The annual maximum benefit rule waivers for limited benefit health plans have affected only 1% of U.S. residents with employer-sponsored health coverage, according to the head of an agency implementing part of the Affordable Care Act.

Steve Larsen, director of the Center for Consumer Information & Insurance Oversight (CCIIO) at the Centers for Medicare & Medicaid Services (CMS), talked about the PPACA toolkitannual benefit limit issue today at a oversight subcommittee hearing organized by the U.S. House Energy & Commerce Committee.

CMS is part of the U.S. Department of Health and Human Services (HHS), and the CCIIO has been managing implementation of many of the provisions of the Affordable Care Act that fall under the jurisdiction of HHS.

The Affordable Care Act is the legislative package that includes the Patient Protection and Affordable Care Act (PPACA).

PPACA opponents in Congress have been looking for ways to repeal, change or block implementation of the act.

The CCIIO has been forging ahead with efforts to apply many PPACA provisions, including one that would phase out health plan annual benefit limits.

Many limited-benefit plans have had waivers as low as $2,500.

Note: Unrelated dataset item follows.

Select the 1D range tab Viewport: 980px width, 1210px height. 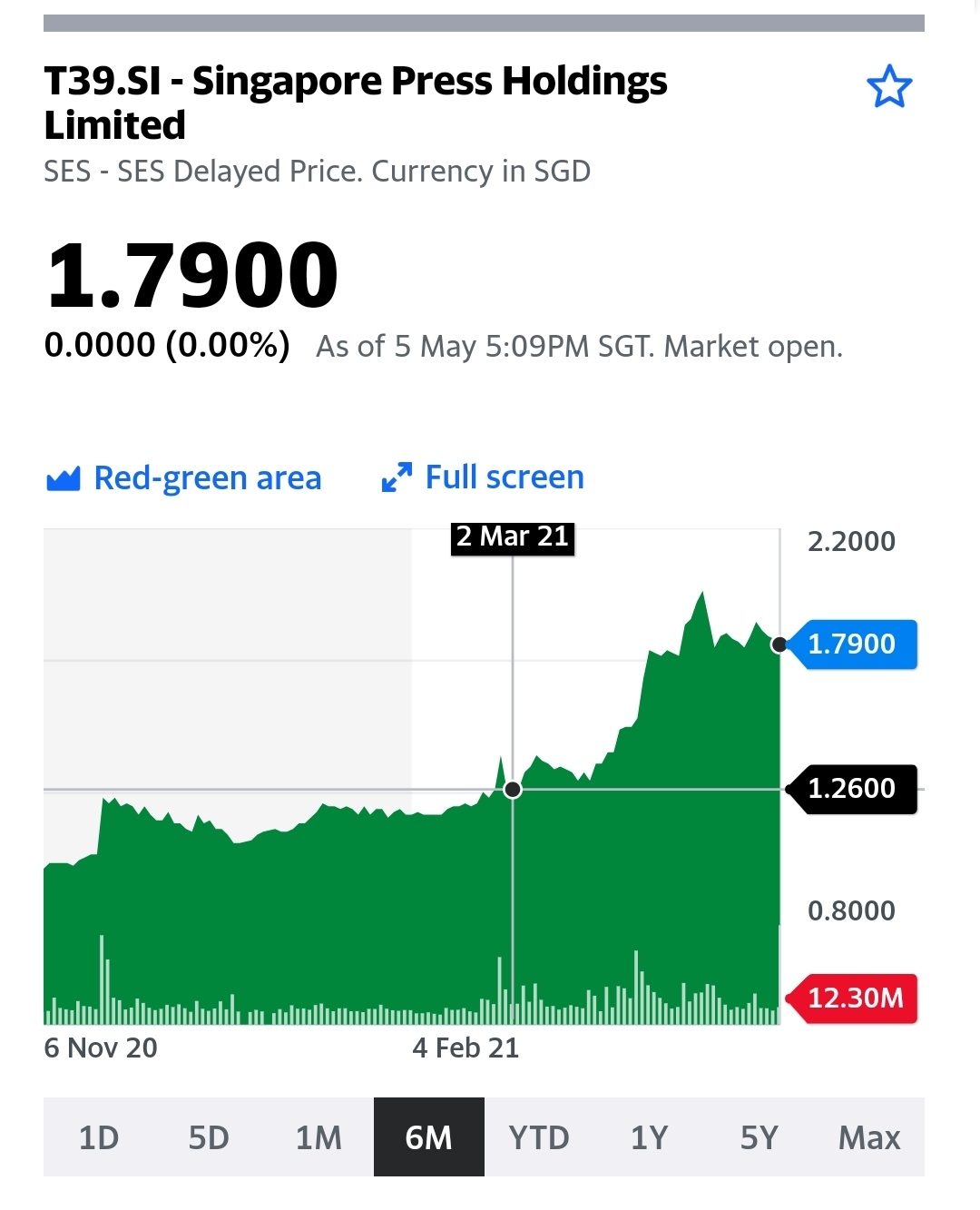(99, 1136)
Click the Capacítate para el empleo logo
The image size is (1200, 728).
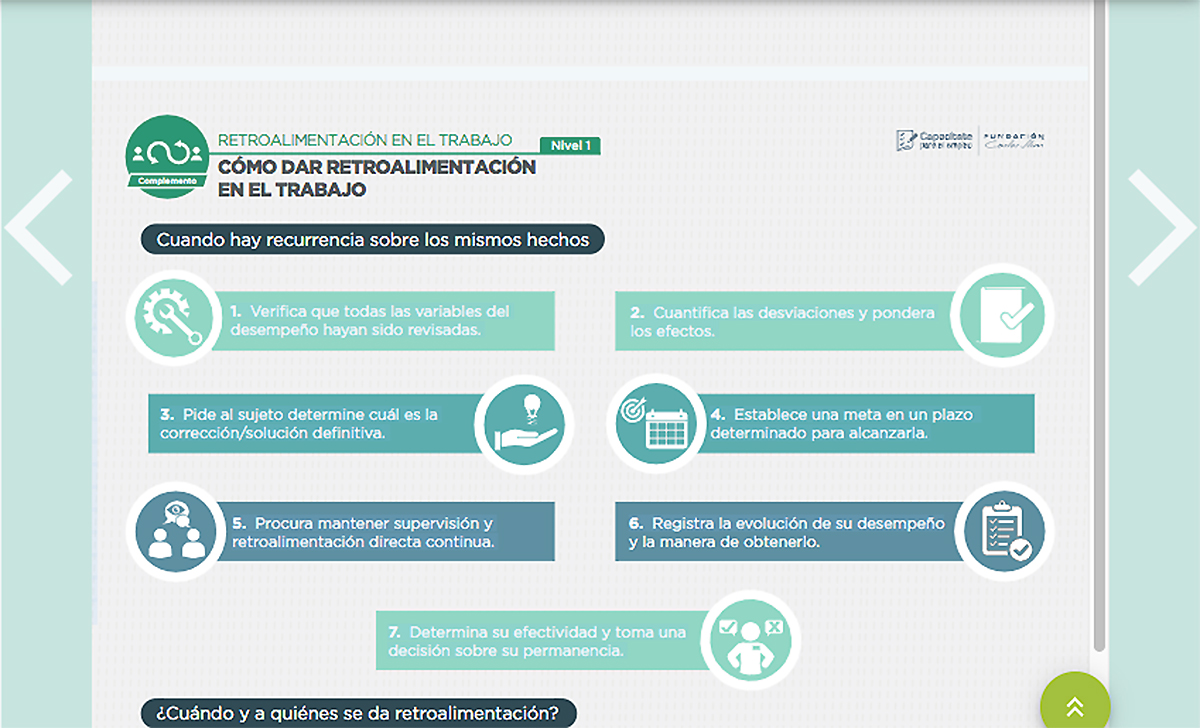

Starting with policy years beginning between Sept. 23, 2010, and Sept. 22, 2011, non-grandfathered health plans are supposed to have annual benefit caps of at least $750,000. The minimum annual benefits levels will increase twice before 2014. All annual benefits are supposed to go away in 2014.

Applying the annual benefits limit rules to the limited-benefit plans immediately would have hurt their enrollees, Larsen testified, according to a written version of his testimony posted on the committee website.

PPACA critics have noted that the Obama administration has granted hundreds of annual benefit rule waivers to limited-benefit plans – including plans sponsored by organizations that lobbied for passage of PPACA.

“To be sure, limited benefit plans are not adequate coverage and can leave consumers with unexpected medical bills in the event of hospitalization or chronic disease,” Larsen said. “We are committed to allowing Americans to keep the coverage they have and preventing disruptions in coverage. As a result, pursuant to the statutory language, CCIIO established a process where those plans with annual limits below $750,000 could apply for a 1-year waiver from the law.”

The waiver process lets employers and insurers continue offering

limited-benefit coverage if they can show that complying with the regulations would cause enrollees to experience a significant increase in premiums or decrease in access to benefits, Larsen said.

The CCIIO has been posting a list of approved annual limit waivers that includes the names of the affected companies, Larsen said.

Because of timing rules, many waiver applications arrived in December 2010, Larsen said.

As of Feb. 1, the CCIIO has approved 90% of the waiver applications, and 95% of the waivers came from job-related plans, Larsen said.

The waivers will affect only 2.4 million of the 160 million people who have employer-sponsored health coverage, or “slightly more than 1% of all covered lives in the private insurance market,” Larsen said. (The quotient of 2.4 million divided by 160 million is 1.5%, according to National Underwriter calculations.)

Larsen noted that the CCIIO started with very little data on limited-benefit plans and has just started analyzing the data it has received to determine the approach it should take in the future.

“We will proceed in a manner that minimizes market disruption and ensures Americans have health coverage,” Larsen said.